Grouplens recently published Movielens 25m dataset, a successor of Movielens 20m dataset that is heavily used in the data science field. In this post, I'll do a quick analysis of the dataset and compare it with movielens20m.
Datasets come in several files. I'm just going to use the following ones:
- movies.csv Contains id, movie title, and tag information.
|1||Toy Story (1995)||Adventure|
|3||Grumpier Old Men (1995)||Comedy|
|4||Waiting to Exhale (1995)||Comedy|
|5||Father of the Bride Part II (1995)||Comedy|
- ratings.csv is the main data file I'm interested in, it contains the rating matrix. The rating matrix is a big matrix where rows represent users, columns represent movies and the values inside the matrix are rating values between 0.5-5 for a particular user-movie pair. The names of the datasets come from this file, Movielens 20m means that the rating matrix has 20 million ratings. This is what the file looks like:
- tags.csv has user-generated tags, I'll use this file to create a tag cloud.
- links.csv is a mapping file that includes movielens identifiers and their corresponding IMDb identifiers. I will use it to get posters of the top-rated movies.
The code I've used to get all the following stats and plots is located here.
Basic Statistic Comparison
|-||Movielens 20M||Movielens 25M|
|Density of the Matrix||0.00540||0.00260|
|Max # movies rated by a user||9254||32202|
|Min # movies rated by a user||20||20|
|Average # movies rated by a user||144.41||153.81|
|Max # users rated a movie||67310||81491|
|Min # users rated a movie||1||1|
|Average # users rated a movie||747.84||423.39|
There is a person on the Earth, that watched 32202 movies and rated them on the Movielens platform. That is probably not true, considering that watching all those movies would probably take around 6-7 years but that is what the data says so, I'm not the judge.

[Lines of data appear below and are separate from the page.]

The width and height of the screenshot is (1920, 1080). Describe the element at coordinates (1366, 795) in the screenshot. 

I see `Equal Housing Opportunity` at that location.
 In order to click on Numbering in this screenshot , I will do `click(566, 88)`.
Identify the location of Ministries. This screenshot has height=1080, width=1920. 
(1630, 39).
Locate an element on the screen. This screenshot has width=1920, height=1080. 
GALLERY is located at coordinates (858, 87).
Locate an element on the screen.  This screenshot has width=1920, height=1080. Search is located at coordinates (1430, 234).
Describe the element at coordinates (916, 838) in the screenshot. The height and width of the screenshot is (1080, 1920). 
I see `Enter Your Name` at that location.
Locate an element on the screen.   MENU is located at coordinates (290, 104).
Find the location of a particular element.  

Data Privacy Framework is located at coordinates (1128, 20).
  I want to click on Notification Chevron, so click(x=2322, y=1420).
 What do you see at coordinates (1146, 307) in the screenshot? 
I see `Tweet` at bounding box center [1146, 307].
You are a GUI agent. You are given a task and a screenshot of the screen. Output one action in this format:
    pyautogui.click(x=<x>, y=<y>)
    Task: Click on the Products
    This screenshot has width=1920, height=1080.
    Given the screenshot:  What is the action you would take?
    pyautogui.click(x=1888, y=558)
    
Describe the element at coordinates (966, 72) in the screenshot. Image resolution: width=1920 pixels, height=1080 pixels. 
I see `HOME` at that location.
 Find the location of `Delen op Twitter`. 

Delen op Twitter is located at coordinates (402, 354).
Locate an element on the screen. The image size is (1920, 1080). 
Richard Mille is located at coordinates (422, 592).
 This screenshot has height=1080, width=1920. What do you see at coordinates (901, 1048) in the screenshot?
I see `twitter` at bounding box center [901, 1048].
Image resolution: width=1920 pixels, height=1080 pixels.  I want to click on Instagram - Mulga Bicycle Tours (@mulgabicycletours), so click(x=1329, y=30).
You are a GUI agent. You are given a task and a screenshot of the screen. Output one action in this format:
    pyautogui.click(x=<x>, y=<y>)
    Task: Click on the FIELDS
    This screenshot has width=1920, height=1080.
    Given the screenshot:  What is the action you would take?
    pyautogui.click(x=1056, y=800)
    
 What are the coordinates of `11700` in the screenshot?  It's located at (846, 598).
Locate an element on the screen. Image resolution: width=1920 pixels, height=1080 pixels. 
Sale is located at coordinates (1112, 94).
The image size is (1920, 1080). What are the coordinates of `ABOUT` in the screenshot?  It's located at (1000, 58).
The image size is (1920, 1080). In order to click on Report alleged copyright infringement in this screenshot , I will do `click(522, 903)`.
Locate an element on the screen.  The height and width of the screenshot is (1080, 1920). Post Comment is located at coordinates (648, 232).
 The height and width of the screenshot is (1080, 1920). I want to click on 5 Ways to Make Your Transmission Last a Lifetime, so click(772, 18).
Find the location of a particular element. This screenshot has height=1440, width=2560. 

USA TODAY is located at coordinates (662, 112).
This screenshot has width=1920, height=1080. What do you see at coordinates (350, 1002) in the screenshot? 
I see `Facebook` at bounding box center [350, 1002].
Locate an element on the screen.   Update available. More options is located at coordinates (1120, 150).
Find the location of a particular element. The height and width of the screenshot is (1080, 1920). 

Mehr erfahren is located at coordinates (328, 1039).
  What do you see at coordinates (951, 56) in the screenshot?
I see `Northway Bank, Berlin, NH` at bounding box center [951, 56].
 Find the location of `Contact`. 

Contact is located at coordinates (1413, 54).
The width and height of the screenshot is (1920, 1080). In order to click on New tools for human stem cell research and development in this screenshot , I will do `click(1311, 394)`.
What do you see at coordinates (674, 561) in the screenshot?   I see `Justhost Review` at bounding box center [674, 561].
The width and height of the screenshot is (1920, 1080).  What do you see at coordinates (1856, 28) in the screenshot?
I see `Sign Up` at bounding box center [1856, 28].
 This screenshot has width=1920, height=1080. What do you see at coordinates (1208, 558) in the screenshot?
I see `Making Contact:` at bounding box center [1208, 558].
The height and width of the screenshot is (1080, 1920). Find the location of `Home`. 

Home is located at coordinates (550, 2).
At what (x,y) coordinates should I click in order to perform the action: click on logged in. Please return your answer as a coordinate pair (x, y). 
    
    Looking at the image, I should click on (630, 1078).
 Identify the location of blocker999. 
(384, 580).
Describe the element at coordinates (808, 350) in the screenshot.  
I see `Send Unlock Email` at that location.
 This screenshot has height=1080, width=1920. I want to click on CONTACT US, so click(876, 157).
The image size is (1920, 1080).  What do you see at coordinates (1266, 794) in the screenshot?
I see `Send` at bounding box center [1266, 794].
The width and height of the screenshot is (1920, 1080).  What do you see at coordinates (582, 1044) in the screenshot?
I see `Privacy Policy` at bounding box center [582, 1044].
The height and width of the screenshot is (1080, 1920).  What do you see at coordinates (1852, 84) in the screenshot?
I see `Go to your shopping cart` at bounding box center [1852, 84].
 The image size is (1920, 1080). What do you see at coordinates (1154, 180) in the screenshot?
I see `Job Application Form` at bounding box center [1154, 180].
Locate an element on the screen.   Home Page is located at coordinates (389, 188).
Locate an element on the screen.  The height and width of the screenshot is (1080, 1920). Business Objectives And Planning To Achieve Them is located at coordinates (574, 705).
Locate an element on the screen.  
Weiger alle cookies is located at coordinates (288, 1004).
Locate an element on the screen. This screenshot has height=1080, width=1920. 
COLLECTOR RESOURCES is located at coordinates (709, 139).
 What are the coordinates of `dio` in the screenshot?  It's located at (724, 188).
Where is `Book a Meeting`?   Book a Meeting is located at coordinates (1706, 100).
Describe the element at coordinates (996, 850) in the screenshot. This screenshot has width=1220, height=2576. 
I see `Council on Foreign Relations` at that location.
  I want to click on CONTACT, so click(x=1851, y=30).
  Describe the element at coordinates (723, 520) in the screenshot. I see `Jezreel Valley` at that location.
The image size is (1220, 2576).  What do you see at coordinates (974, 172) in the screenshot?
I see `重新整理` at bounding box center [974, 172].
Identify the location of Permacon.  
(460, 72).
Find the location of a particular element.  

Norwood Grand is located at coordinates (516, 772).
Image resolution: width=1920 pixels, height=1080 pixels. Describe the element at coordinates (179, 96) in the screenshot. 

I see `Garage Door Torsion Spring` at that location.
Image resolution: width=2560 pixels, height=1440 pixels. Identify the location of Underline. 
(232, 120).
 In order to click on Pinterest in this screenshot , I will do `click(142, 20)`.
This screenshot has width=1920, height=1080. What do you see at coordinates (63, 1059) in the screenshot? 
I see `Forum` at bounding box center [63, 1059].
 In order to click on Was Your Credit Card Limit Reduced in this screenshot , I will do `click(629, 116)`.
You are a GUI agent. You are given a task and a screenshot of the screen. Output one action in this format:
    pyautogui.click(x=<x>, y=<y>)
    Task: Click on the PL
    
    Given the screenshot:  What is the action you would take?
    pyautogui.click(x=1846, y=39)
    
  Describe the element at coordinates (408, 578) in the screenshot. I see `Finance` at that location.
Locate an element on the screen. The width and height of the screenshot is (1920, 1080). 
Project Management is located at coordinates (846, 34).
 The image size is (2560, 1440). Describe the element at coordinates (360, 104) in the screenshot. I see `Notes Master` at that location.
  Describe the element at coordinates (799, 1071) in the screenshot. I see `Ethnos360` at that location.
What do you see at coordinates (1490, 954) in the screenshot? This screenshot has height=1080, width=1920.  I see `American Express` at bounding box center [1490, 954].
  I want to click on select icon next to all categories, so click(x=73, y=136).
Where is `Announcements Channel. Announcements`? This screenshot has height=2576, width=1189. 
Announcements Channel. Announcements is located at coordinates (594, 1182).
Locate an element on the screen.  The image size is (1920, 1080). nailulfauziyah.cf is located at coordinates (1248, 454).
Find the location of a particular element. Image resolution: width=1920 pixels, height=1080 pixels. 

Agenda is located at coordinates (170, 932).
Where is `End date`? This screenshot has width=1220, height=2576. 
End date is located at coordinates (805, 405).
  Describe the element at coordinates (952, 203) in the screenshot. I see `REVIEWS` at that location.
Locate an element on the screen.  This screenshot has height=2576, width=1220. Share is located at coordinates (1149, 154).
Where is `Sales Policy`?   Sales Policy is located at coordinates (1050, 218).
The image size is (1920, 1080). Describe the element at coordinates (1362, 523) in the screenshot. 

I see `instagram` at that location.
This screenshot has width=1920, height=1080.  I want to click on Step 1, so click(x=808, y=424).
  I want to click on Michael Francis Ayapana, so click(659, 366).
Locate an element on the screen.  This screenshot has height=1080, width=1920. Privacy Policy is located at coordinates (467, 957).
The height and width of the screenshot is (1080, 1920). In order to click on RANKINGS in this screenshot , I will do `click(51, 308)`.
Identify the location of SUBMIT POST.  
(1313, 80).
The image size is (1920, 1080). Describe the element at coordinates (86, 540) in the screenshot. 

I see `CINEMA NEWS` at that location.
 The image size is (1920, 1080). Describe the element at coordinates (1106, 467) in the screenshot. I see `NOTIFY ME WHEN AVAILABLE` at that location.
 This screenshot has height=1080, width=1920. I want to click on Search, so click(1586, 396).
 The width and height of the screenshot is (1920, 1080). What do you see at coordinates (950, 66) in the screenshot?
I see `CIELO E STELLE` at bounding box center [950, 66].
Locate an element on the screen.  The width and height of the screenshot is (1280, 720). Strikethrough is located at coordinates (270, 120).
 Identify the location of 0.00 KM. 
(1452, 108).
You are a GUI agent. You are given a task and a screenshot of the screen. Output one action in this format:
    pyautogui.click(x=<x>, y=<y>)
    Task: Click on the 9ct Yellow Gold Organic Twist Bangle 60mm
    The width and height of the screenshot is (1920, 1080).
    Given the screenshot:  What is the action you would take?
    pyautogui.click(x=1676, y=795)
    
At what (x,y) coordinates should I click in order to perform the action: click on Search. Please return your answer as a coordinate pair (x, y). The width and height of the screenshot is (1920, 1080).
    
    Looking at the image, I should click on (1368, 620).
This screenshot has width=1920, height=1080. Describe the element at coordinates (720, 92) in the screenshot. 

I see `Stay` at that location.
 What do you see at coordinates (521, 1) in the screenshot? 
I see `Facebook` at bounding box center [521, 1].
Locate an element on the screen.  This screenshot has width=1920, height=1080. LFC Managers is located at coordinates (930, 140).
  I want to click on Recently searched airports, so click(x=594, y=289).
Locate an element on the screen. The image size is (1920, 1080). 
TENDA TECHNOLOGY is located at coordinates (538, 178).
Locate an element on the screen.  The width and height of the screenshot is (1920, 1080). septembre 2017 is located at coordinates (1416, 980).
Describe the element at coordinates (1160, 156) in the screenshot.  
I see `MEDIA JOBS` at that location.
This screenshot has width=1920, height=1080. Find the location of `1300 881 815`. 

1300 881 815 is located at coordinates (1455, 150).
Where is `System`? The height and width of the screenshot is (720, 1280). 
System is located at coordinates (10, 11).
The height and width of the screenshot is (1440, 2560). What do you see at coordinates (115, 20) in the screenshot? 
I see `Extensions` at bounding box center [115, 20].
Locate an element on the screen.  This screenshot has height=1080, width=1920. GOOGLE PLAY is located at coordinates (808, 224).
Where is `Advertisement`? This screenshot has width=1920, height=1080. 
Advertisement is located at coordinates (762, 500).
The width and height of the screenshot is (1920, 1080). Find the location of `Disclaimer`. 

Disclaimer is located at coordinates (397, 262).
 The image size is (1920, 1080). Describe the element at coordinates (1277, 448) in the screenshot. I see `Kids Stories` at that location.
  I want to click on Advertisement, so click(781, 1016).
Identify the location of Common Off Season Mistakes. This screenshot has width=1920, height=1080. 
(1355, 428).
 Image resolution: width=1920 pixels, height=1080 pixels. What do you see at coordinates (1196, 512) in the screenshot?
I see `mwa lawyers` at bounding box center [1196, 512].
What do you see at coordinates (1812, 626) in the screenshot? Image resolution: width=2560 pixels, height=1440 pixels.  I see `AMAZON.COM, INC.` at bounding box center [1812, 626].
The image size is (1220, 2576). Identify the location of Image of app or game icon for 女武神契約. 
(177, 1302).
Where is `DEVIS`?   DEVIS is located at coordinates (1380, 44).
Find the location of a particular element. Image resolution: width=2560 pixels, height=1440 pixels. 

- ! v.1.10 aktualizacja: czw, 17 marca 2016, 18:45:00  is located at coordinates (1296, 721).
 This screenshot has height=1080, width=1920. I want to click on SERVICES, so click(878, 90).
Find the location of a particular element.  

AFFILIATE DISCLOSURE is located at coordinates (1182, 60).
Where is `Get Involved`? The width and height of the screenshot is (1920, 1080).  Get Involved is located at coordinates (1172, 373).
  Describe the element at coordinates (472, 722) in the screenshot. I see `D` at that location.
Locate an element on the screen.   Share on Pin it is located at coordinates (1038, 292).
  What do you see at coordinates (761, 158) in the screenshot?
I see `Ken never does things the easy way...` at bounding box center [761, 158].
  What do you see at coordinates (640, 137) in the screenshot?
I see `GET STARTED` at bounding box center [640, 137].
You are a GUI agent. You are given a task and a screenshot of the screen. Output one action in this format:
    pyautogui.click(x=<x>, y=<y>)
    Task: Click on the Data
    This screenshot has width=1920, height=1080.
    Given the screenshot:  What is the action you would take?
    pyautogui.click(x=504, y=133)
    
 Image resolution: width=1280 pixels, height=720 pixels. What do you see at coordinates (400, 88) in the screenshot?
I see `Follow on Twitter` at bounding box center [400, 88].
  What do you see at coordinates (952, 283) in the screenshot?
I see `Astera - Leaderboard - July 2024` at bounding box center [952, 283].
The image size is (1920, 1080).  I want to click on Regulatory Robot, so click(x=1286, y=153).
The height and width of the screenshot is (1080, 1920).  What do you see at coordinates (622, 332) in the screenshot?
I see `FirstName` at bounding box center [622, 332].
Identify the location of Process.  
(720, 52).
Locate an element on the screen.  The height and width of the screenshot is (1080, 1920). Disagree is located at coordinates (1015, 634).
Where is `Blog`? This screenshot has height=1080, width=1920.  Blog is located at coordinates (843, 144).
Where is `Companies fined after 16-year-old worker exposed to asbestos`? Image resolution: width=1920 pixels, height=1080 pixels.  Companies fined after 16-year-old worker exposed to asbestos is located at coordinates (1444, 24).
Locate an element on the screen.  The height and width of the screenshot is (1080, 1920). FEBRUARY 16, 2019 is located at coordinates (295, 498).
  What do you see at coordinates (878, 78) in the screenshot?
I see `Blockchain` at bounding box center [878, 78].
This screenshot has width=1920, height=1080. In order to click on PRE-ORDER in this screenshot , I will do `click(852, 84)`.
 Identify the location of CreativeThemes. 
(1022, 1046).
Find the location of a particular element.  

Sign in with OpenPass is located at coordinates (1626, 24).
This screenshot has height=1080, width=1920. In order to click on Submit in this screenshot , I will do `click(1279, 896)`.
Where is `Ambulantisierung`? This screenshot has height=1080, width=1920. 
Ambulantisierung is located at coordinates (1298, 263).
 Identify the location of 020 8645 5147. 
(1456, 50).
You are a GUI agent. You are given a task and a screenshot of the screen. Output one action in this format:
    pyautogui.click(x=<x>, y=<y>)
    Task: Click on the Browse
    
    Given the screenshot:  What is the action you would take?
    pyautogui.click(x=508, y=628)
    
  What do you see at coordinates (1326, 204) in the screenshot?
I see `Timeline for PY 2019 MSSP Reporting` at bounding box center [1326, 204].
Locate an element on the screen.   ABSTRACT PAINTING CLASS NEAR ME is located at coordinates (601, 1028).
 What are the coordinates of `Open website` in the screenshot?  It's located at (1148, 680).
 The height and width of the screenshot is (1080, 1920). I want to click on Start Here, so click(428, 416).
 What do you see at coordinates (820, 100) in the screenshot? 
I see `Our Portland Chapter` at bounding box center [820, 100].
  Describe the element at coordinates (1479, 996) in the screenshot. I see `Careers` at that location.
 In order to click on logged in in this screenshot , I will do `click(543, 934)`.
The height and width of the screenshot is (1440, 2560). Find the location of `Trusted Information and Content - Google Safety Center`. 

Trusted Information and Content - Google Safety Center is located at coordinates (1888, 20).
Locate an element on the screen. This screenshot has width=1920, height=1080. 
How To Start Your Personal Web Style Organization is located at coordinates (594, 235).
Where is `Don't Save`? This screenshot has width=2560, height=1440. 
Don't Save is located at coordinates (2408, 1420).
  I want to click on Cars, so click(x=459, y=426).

Users with less than 20 ratings are filtered out so they do not appear on the matrix. README file confirms this statement: "Users were selected at random for inclusion. All selected users had rated at least 20 movies."
Another thing to note here is that the 25M dataset is a lot more sparse due to the increased number of movies. The New dataset has 25 % more ratings but has two times over movies.
The movie rated most has over 80k ratings and that movie is Forrest Gump.
Rating histograms show how high and low scores are distributed among movies and users.
It looks almost like a normal distribution, the things are different in the movies' side, however.
Movielens top 20
To get this list, I look for movies with more than 2000 ratings. Otherwise, movies with only one 5-star rating would be the top movies. Here is the list with their averaged rating score:
20 - Pulp Fiction (1994)
19 - Double Indemnity (1944)
18 - North by Northwest (1959)
17 - Paths of Glory (1957))
16 - Lives of Others, The (Das leben der Anderen) (2006)
15 -Third Man, The (1949)
14 - Sunset Blvd. (a.k.a. Sunset Boulevard) (1950)
13 - Casablanca (1942)
12 - Spirited Away (Sen to Chihiro no kamikakushi) (2001)
11 - Dr. Strangelove or: How I Learned to Stop Worrying and Love the Bomb (1964)
10 - One Flew Over the Cuckoo's Nest (1975)
9 - Fight Club (1999)
8 - Rear Window (1954)
7 - 12 Angry Men (1957)
6 - Schindler's List (1993)
5 - Seven Samurai (Shichinin no samurai) (1954)
4 - Godfather: Part II, The (1974)
3 - Usual Suspects, The (1995)
2 - Godfather, The (1972)
1 - Shawshank Redemption, The (1994)
Lastly, I would like to share the tag cloud created from user-generated tags. In the Movielens platform, a user can enter any tag to a movie. I removed popular genre tags like Comedy, Romance, Horror etc. to get a more interesting result.
I share python notebook in case you would like to play with it.